Le procès de Francis Heaulme pour le meurtre de deux enfants en 1986 a connu lundi un de ses rares moments d’émotion quand l’avocate de la mère d’une victime a réussi là où la cour avait jusqu’alors échoué: lui tirer quelques mots.
Puis de tisser pas à pas un lien entre sa cliente et l’accusé qui n’a, dit-il lui-même, « jamais fait le deuil » de sa mère, morte en 1984 d’un cancer.

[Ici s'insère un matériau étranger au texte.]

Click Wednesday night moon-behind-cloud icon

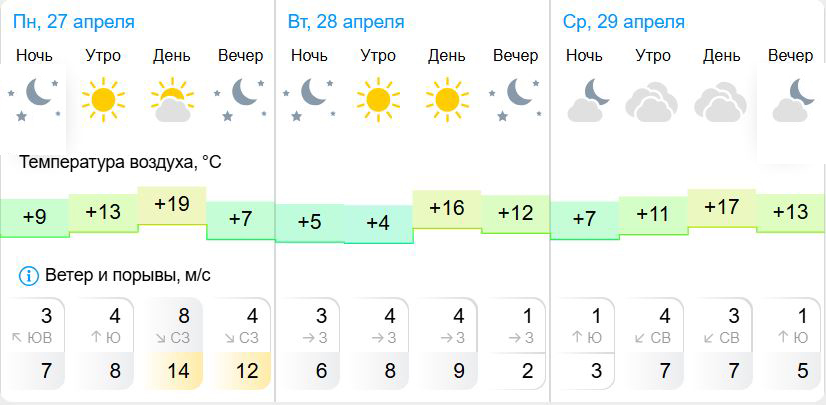584,101
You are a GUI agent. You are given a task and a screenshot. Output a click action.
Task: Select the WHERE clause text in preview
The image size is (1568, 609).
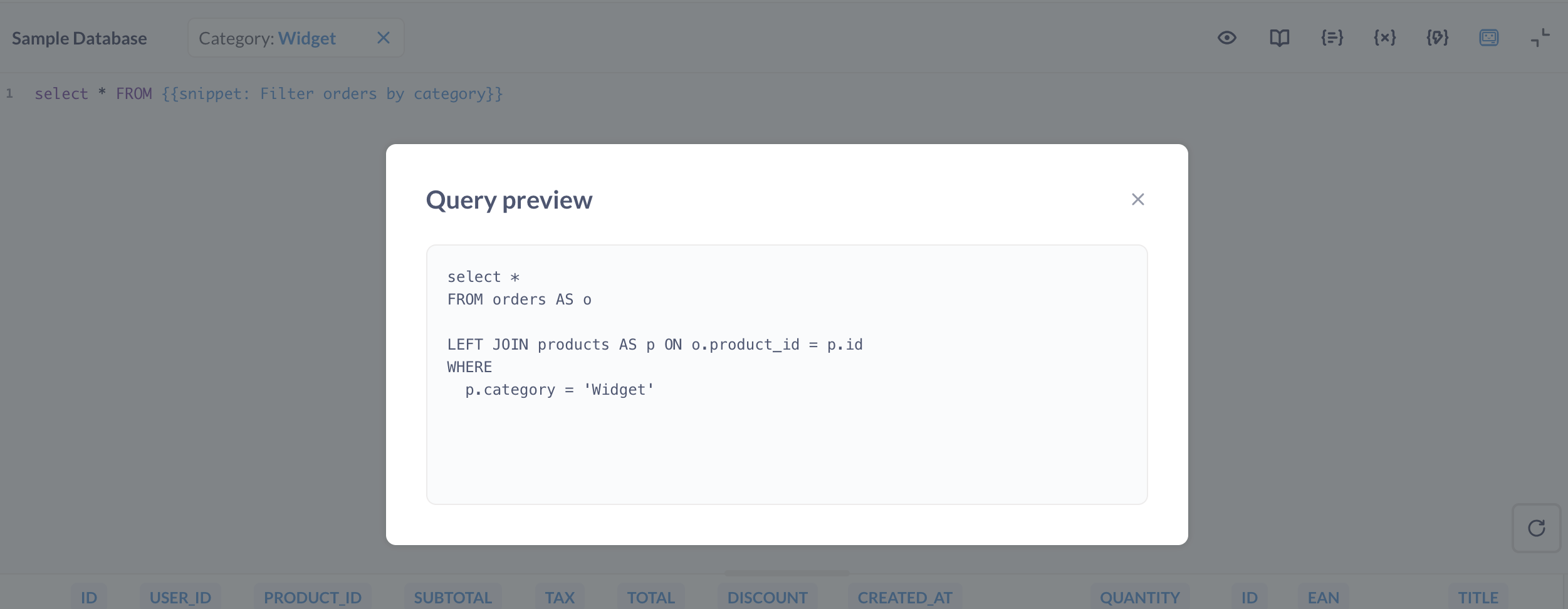tap(469, 367)
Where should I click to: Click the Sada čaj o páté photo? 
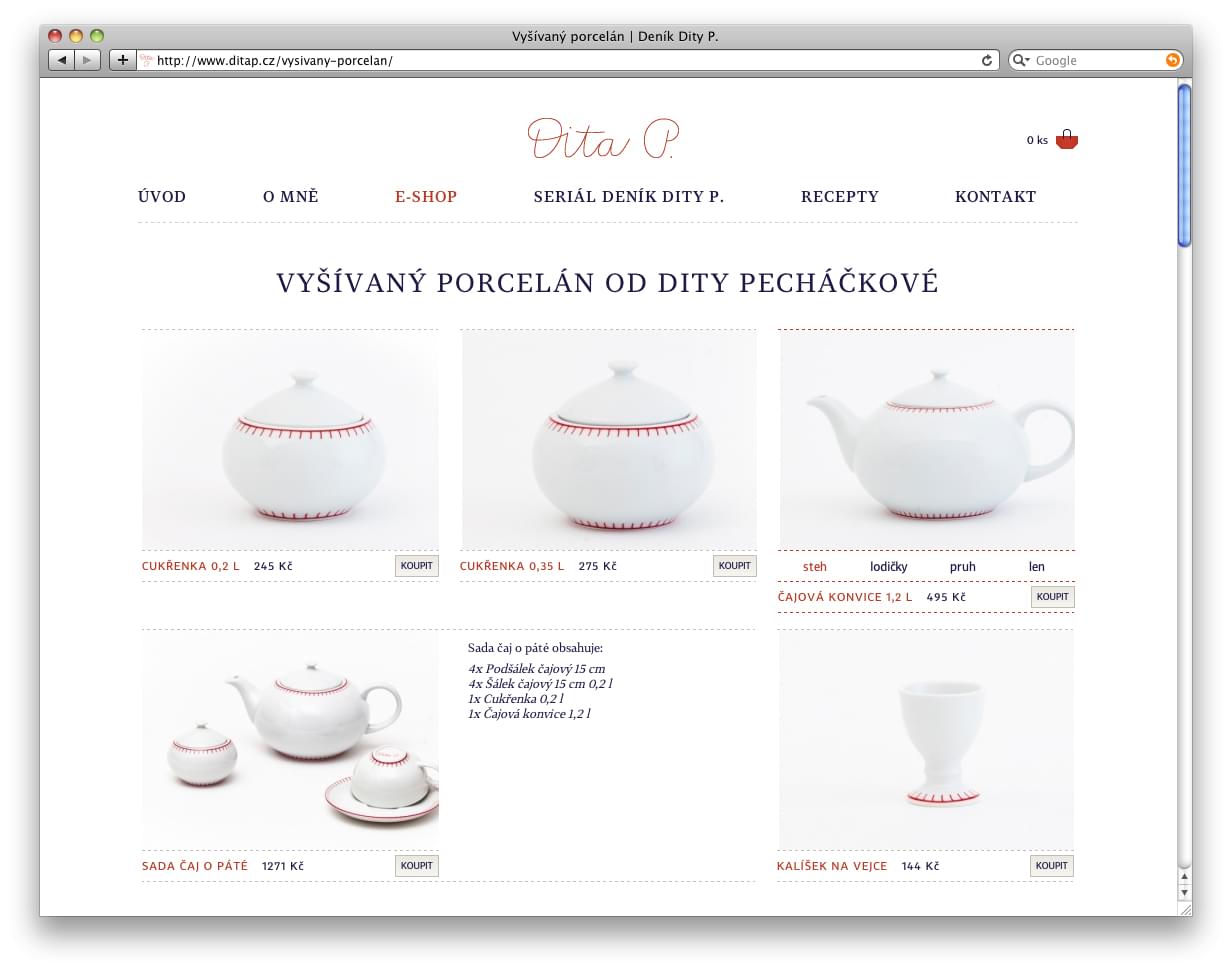tap(290, 740)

Quelques semaines à peine avant qu’il ne commence à tuer.
« Vous l’avez entendue Mme Beining vendredi? », poursuit d’une voix douce M e Boh-Petit, « vous avez entendu comme elle pleurait? » en témoignant, en racontant la courte vie de son fils, puis le jour de sa mort.
« Oui », répond Heaulme, face à la cour. « Et vous avez pensé quoi? »
– « Elle a pas fait son deuil. »
Puis l’avocate, allant chercher chez Heaulme ce que le président de la cour n’est pas parvenu à avoir depuis le 25 avril – un mot qui ne soit pas simplement une dénégation du crime – lui demande si ces larmes l’ont touché.
« Oui, beaucoup. J’ai de l’estime pour Mme Beining, et je lui dirai .»
– « Vous pouvez lui dire maintenant », tente M e Boh-Petit, qui a compris à quel point la parole de Heaulme était fragile, habituellement murée derrière un silence total.
– « Madame Beining, je suis franc, je n’ai pas touché votre fils. Ni le petit Alexandre. »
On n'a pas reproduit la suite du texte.